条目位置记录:

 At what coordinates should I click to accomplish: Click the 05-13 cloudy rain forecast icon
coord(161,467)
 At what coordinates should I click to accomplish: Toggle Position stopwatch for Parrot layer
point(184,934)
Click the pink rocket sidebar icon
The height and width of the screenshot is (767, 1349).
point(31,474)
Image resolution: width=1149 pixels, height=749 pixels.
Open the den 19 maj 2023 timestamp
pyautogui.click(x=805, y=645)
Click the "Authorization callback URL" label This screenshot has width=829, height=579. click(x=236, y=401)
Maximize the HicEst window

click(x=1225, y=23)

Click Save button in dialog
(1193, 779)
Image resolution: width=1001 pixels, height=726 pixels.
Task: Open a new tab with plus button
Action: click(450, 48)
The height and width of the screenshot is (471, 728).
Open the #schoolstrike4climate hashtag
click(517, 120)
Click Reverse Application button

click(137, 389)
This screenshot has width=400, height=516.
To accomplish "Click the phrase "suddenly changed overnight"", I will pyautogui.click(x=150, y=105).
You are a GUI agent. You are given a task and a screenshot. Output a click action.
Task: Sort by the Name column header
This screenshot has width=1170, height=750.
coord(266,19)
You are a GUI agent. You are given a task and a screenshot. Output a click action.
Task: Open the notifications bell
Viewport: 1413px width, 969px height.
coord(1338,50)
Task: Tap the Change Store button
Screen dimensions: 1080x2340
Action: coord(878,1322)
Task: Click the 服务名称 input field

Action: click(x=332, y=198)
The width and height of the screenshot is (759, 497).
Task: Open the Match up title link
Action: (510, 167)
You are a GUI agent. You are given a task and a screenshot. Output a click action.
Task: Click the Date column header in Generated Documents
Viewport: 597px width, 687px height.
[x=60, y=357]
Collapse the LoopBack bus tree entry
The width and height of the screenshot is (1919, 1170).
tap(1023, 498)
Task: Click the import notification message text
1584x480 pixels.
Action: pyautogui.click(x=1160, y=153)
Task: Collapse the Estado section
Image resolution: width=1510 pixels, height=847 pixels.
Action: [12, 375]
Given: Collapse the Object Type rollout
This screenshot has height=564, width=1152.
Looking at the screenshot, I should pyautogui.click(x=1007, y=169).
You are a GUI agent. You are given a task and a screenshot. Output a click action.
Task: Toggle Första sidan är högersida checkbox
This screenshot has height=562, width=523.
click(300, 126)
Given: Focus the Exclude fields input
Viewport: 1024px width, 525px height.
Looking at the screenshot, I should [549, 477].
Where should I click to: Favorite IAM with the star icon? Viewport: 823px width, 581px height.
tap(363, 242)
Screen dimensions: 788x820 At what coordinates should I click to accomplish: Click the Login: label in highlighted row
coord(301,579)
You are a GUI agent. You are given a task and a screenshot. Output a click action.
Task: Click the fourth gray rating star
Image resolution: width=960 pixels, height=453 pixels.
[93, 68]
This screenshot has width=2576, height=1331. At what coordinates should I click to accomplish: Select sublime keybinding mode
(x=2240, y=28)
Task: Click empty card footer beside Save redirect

- **练习目标**
将以上全部条目逐行照录返回，不得改动或遗漏任何一行。

- **练习输出**
 At what coordinates should I click to accomplish: Click the 05-13 cloudy rain forecast icon
coord(161,467)
 At what coordinates should I click to accomplish: Toggle Position stopwatch for Parrot layer
point(184,934)
Click the pink rocket sidebar icon
The height and width of the screenshot is (767, 1349).
point(31,474)
Image resolution: width=1149 pixels, height=749 pixels.
Open the den 19 maj 2023 timestamp
pyautogui.click(x=805, y=645)
Click the "Authorization callback URL" label This screenshot has width=829, height=579. click(x=236, y=401)
Maximize the HicEst window

click(x=1225, y=23)

Click Save button in dialog
(1193, 779)
Image resolution: width=1001 pixels, height=726 pixels.
Task: Open a new tab with plus button
Action: click(450, 48)
The height and width of the screenshot is (471, 728).
Open the #schoolstrike4climate hashtag
click(517, 120)
Click Reverse Application button

click(137, 389)
This screenshot has width=400, height=516.
To accomplish "Click the phrase "suddenly changed overnight"", I will pyautogui.click(x=150, y=105).
You are a GUI agent. You are given a task and a screenshot. Output a click action.
Task: Sort by the Name column header
This screenshot has width=1170, height=750.
coord(266,19)
You are a GUI agent. You are given a task and a screenshot. Output a click action.
Task: Open the notifications bell
Viewport: 1413px width, 969px height.
coord(1338,50)
Task: Tap the Change Store button
Screen dimensions: 1080x2340
Action: coord(878,1322)
Task: Click the 服务名称 input field

Action: click(x=332, y=198)
The width and height of the screenshot is (759, 497).
Task: Open the Match up title link
Action: (510, 167)
You are a GUI agent. You are given a task and a screenshot. Output a click action.
Task: Click the Date column header in Generated Documents
Viewport: 597px width, 687px height.
[x=60, y=357]
Collapse the LoopBack bus tree entry
The width and height of the screenshot is (1919, 1170).
tap(1023, 498)
Task: Click the import notification message text
1584x480 pixels.
Action: pyautogui.click(x=1160, y=153)
Task: Collapse the Estado section
Image resolution: width=1510 pixels, height=847 pixels.
Action: [12, 375]
Given: Collapse the Object Type rollout
This screenshot has height=564, width=1152.
Looking at the screenshot, I should pyautogui.click(x=1007, y=169).
You are a GUI agent. You are given a task and a screenshot. Output a click action.
Task: Toggle Första sidan är högersida checkbox
This screenshot has height=562, width=523.
click(300, 126)
Given: Focus the Exclude fields input
Viewport: 1024px width, 525px height.
Looking at the screenshot, I should [549, 477].
Where should I click to: Favorite IAM with the star icon? Viewport: 823px width, 581px height.
tap(363, 242)
Screen dimensions: 788x820 At what coordinates should I click to accomplish: Click the Login: label in highlighted row
coord(301,579)
You are a GUI agent. You are given a task and a screenshot. Output a click action.
Task: Click the fourth gray rating star
Image resolution: width=960 pixels, height=453 pixels.
[93, 68]
This screenshot has width=2576, height=1331. At what coordinates should I click to accomplish: Select sublime keybinding mode
(x=2240, y=28)
Task: Click empty card footer beside Save redirect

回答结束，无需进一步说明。